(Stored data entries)
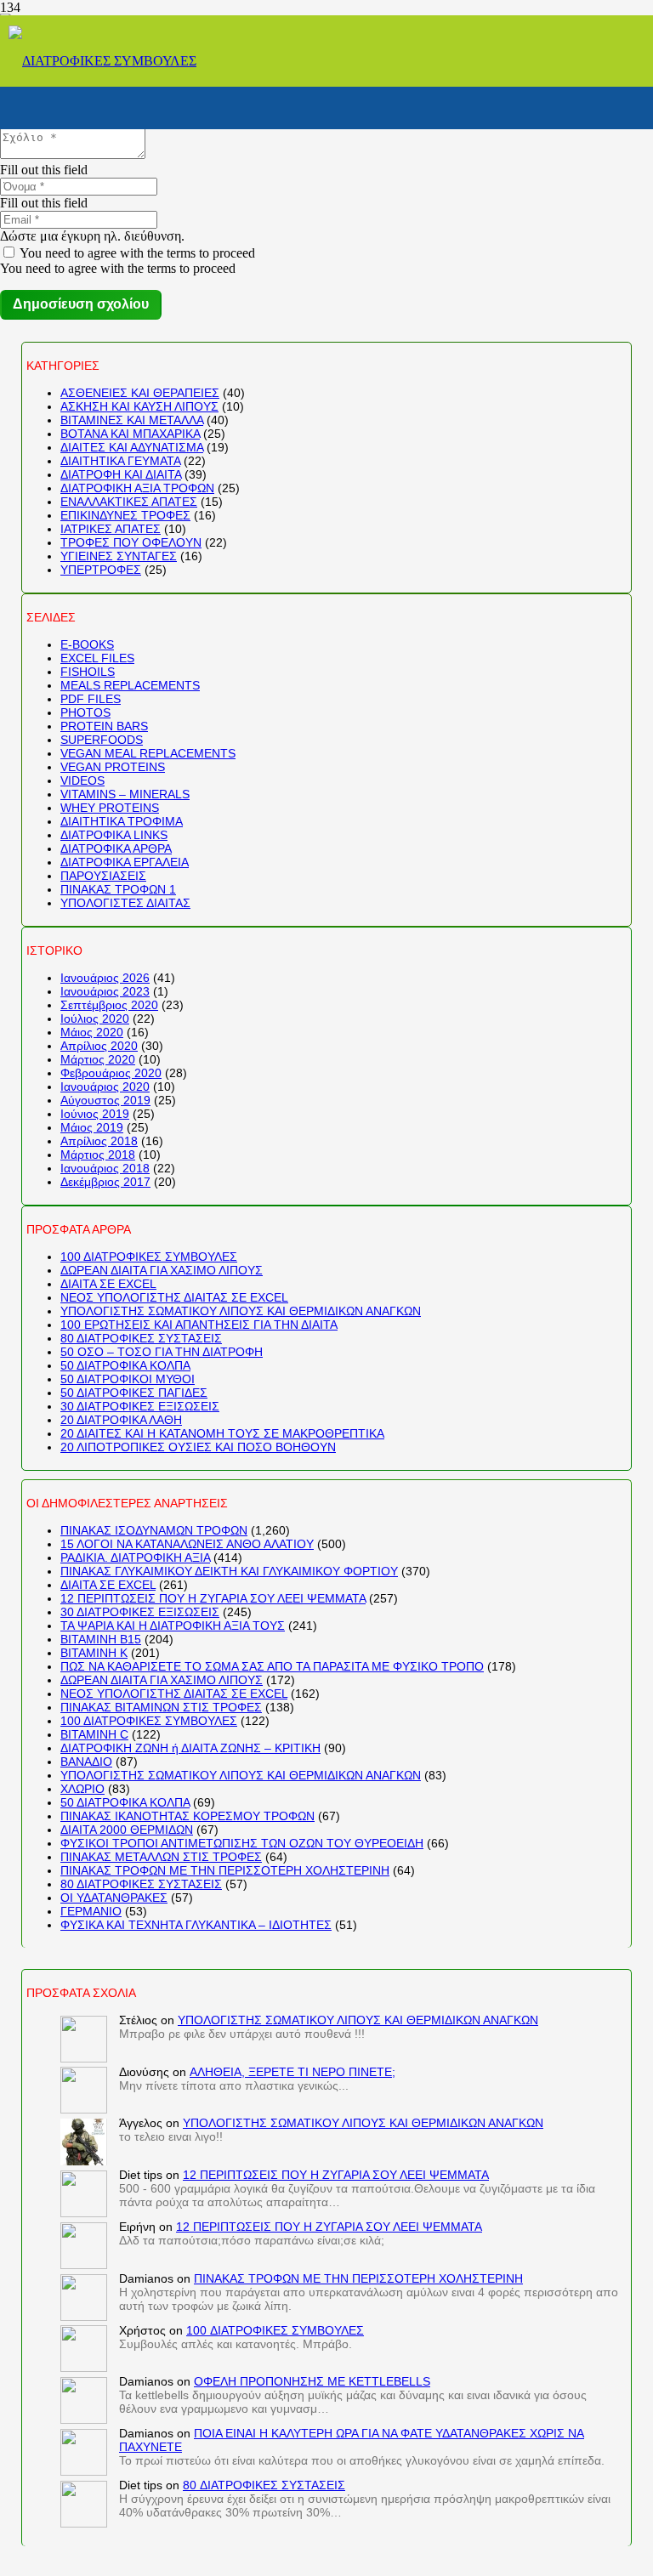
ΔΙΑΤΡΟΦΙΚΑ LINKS (114, 835)
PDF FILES (90, 699)
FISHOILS (87, 671)
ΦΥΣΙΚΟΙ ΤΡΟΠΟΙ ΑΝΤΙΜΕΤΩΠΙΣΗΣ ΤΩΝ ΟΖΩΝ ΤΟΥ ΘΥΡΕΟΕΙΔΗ (241, 1843)
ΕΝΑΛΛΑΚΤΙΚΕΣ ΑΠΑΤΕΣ (128, 501)
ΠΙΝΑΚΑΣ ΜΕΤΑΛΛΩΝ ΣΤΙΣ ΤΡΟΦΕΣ (161, 1857)
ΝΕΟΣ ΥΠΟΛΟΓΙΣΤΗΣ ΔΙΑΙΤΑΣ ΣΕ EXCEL (174, 1297)
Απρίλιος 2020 (99, 1046)
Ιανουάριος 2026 (105, 977)
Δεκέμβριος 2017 (105, 1182)
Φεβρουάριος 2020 (111, 1073)
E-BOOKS (87, 644)
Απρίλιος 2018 (99, 1141)
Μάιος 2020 (91, 1032)
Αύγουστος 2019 (105, 1100)
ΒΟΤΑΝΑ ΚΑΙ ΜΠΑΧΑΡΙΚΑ (130, 433)
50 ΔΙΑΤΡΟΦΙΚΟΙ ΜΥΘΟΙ (127, 1379)
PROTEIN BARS (104, 726)
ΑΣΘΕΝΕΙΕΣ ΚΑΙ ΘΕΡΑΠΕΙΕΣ (139, 393)
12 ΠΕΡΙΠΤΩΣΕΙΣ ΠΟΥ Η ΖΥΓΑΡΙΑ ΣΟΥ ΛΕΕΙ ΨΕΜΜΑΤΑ (213, 1598)
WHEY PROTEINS (109, 807)
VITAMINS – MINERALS (125, 794)
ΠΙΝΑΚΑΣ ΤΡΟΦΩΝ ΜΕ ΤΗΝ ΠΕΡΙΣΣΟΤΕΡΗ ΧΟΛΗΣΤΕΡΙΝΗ (224, 1870)
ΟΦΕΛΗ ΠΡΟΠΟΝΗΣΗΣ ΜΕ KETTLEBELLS (312, 2381)
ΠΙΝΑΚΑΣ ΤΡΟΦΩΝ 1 (118, 889)
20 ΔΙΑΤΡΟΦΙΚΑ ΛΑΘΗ (121, 1420)
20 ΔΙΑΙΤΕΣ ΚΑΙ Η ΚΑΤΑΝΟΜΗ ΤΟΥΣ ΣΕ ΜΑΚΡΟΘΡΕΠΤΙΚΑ (222, 1433)
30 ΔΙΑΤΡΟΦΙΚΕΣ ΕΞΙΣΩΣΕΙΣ (139, 1406)
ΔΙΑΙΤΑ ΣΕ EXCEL (108, 1284)
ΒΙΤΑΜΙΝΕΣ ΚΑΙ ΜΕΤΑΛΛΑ (131, 420)
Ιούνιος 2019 (94, 1114)
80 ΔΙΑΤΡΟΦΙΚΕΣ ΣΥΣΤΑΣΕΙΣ (141, 1338)
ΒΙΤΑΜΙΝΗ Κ (94, 1653)
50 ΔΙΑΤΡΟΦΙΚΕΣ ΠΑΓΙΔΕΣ (133, 1392)
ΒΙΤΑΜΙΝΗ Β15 (100, 1639)
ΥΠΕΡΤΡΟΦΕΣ (100, 569)
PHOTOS (85, 712)
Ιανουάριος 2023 (105, 991)
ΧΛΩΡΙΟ (82, 1789)
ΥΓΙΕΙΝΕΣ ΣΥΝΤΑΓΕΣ (118, 556)
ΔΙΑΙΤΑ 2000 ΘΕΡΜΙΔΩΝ (126, 1829)
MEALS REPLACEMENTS (130, 685)
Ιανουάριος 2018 (105, 1168)
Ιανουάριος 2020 (105, 1086)
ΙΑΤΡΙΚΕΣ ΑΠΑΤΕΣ (110, 529)
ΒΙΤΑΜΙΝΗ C (94, 1734)
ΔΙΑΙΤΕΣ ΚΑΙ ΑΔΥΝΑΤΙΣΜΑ (131, 447)
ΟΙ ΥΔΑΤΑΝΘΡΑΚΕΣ (114, 1897)
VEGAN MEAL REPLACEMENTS (148, 753)
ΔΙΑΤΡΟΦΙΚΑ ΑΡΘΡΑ (116, 848)
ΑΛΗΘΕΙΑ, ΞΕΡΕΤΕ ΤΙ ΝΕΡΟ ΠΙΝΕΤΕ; (292, 2072)
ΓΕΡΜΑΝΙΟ (91, 1911)
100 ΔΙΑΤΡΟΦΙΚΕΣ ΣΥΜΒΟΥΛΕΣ (148, 1256)
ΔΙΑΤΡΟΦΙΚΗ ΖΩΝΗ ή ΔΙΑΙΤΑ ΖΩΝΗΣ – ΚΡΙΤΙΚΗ (190, 1748)
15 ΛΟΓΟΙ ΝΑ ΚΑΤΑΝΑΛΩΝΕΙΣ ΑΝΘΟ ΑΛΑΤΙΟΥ (187, 1544)
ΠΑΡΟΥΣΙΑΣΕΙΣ (103, 875)
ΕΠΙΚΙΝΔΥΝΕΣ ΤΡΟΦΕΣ (125, 515)
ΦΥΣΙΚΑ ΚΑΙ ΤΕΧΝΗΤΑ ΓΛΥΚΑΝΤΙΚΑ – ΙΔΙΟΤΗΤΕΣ (196, 1925)
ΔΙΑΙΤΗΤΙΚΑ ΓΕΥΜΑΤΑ (120, 461)
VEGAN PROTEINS (112, 767)
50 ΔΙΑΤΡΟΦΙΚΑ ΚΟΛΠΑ (125, 1365)
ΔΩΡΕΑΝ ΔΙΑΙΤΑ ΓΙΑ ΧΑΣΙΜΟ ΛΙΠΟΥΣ (161, 1270)
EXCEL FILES (97, 658)
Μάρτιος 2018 (97, 1154)
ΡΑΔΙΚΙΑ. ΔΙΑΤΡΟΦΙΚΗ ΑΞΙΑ (135, 1557)
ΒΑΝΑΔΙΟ (86, 1761)
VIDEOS (82, 780)
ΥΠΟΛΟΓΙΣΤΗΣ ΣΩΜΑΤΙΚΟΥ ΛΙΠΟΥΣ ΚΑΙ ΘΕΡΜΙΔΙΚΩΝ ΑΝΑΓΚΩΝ (240, 1311)
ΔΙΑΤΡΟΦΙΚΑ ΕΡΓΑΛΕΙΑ (124, 862)
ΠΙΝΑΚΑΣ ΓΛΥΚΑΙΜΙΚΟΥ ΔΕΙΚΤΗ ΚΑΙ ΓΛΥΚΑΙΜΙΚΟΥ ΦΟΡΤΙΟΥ (229, 1571)
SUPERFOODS (101, 739)
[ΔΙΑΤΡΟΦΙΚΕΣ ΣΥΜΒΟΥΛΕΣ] (102, 61)
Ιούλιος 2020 (94, 1018)
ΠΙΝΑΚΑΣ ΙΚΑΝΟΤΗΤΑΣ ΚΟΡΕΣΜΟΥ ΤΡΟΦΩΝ (187, 1816)
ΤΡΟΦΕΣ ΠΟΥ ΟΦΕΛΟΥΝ (131, 542)
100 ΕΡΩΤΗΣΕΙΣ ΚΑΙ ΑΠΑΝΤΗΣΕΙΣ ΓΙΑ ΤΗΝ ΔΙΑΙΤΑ (199, 1324)
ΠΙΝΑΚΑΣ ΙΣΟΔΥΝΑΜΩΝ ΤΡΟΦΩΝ (153, 1530)
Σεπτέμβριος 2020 (109, 1005)
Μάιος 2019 (91, 1127)
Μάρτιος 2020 (97, 1059)
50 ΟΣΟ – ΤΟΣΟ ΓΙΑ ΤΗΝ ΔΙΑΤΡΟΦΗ (161, 1352)
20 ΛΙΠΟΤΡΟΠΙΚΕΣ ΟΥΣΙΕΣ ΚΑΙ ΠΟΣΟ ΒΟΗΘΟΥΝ (198, 1447)
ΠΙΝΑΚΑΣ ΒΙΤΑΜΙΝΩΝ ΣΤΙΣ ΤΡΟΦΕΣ (161, 1707)
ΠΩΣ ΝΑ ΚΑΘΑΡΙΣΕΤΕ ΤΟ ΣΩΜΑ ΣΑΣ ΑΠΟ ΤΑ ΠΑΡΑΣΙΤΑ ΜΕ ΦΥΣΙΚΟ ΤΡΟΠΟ (272, 1666)
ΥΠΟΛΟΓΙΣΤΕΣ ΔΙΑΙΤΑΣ (125, 903)
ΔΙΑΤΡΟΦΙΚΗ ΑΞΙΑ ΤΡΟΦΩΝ (137, 488)
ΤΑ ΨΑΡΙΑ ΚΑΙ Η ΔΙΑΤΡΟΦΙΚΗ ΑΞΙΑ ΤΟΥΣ (172, 1625)
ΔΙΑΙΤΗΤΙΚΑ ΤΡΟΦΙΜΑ (121, 821)
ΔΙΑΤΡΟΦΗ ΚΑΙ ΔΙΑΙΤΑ (120, 474)
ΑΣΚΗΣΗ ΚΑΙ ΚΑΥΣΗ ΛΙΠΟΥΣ (139, 406)
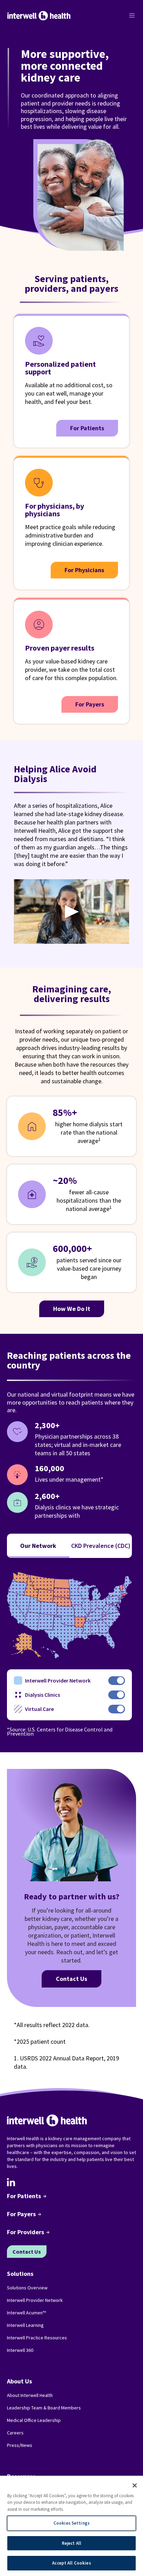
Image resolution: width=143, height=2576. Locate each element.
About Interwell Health (30, 2395)
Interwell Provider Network (35, 2300)
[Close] (134, 2485)
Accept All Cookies (71, 2563)
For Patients (87, 428)
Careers (15, 2433)
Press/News (19, 2445)
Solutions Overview (27, 2288)
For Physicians (84, 570)
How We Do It (71, 1309)
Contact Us (71, 1979)
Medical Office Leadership (34, 2420)
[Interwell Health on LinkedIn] (11, 2182)
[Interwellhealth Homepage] (38, 15)
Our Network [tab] (38, 1546)
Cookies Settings (71, 2523)
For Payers (89, 704)
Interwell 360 (20, 2350)
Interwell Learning (25, 2325)
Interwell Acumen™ (26, 2313)
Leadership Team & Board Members (44, 2408)
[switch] (116, 1680)
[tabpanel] (69, 1654)
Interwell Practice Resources (37, 2337)
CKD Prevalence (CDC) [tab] (101, 1546)
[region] (71, 2526)
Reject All (71, 2543)
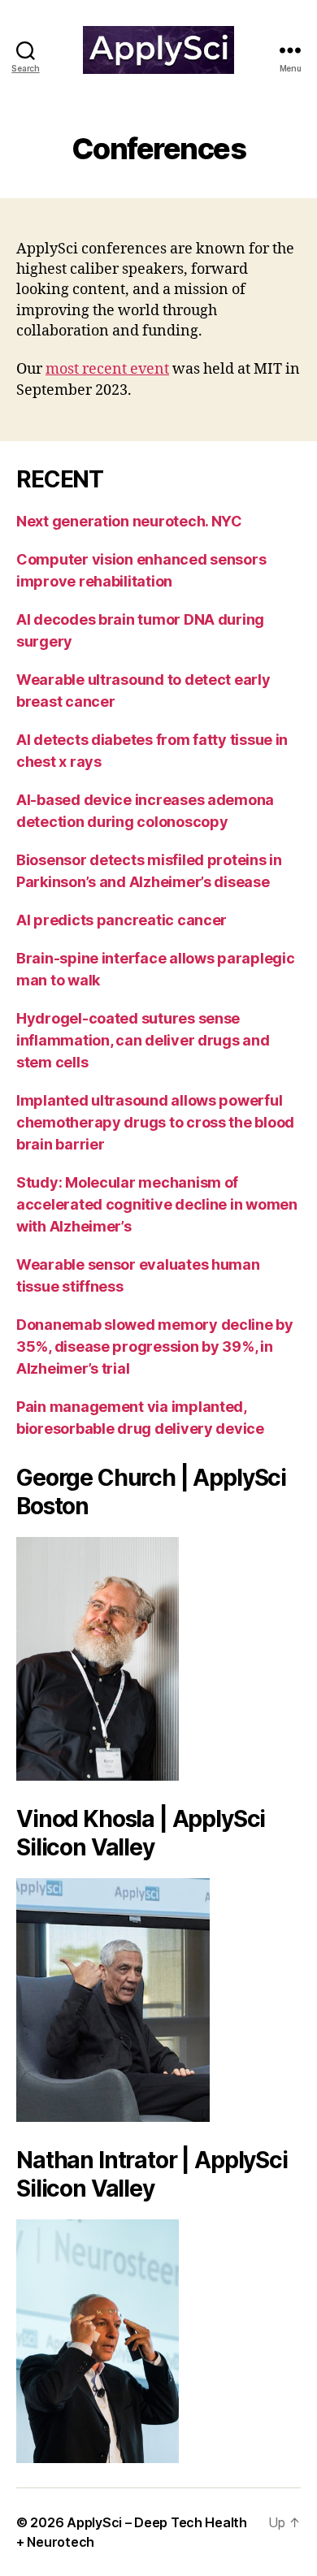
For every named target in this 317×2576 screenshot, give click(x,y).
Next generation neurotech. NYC (129, 521)
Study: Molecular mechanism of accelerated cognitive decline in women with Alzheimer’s (156, 1204)
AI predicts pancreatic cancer (121, 920)
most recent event (107, 369)
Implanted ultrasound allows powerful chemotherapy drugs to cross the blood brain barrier (155, 1122)
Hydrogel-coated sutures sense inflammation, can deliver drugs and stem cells (143, 1040)
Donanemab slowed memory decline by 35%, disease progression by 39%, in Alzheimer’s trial (154, 1346)
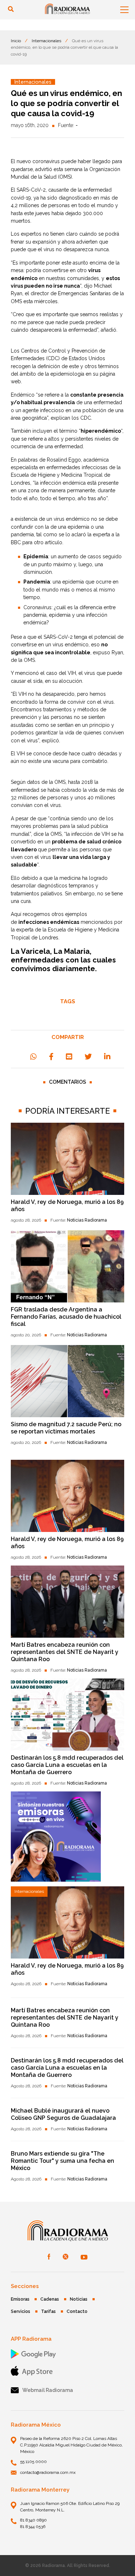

▶ _WHAT TO PRODUCE_:
Of all the entries above, output exactly the lines between the one holding "80 ΔΙΑΤΡΟΦΙΚΕΣ ΣΥΣΤΑΣΕΙΣ (141, 1338)" and the one holding "ΔΙΑΙΤΑ 2000 ΘΕΡΜΙΔΩΝ (126, 1829)", inclusive.

▶ _EXERCISE SOLUTION_:
80 ΔΙΑΤΡΟΦΙΚΕΣ ΣΥΣΤΑΣΕΙΣ (141, 1338)
ΒΙΤΑΜΙΝΗ Κ (94, 1653)
50 ΔΙΑΤΡΟΦΙΚΕΣ ΠΑΓΙΔΕΣ (133, 1392)
ΒΙΤΑΜΙΝΗ Β15 (100, 1639)
ΥΠΕΡΤΡΟΦΕΣ (100, 569)
PHOTOS (85, 712)
Ιανουάριος 2023 (105, 991)
ΧΛΩΡΙΟ (82, 1789)
ΥΓΙΕΙΝΕΣ ΣΥΝΤΑΓΕΣ (118, 556)
ΔΙΑΙΤΑ 2000 ΘΕΡΜΙΔΩΝ (126, 1829)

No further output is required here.